(Description of the task) What is needed is each line of the data below that holds the string "unter".
*** Records for the task ***
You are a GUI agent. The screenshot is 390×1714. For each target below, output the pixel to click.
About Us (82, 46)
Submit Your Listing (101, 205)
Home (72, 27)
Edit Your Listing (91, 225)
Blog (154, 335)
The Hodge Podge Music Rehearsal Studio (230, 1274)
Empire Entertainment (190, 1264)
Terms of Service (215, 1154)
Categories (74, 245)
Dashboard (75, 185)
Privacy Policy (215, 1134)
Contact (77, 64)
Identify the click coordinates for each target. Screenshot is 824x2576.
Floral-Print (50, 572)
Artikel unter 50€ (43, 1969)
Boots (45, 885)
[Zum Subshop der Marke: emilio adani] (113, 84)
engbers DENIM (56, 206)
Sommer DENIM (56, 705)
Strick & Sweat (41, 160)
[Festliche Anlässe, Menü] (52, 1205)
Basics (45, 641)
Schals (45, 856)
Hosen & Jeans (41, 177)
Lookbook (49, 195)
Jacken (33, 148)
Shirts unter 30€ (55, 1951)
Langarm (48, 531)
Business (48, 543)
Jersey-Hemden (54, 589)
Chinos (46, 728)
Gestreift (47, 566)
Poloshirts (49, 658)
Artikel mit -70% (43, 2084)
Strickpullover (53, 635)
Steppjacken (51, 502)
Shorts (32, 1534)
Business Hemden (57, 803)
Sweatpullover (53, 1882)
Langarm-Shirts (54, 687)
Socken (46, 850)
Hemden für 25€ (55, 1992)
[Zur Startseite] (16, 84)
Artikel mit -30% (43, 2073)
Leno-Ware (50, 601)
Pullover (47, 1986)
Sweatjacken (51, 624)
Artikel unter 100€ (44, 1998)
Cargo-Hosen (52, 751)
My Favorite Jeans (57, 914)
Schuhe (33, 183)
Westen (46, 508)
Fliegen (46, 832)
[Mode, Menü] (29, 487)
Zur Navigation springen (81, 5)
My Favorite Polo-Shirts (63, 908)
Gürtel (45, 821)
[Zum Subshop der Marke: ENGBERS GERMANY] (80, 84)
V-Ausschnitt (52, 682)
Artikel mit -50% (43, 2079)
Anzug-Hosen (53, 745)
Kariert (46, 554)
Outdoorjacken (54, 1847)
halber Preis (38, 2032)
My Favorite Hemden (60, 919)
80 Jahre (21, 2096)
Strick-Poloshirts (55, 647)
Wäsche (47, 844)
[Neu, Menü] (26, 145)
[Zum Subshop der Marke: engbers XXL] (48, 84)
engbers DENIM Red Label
*** End of Records for the task ***
(Exercise result)
Artikel unter 50€ (43, 1969)
Shirts unter 30€ (55, 1951)
Artikel unter 100€ (44, 1998)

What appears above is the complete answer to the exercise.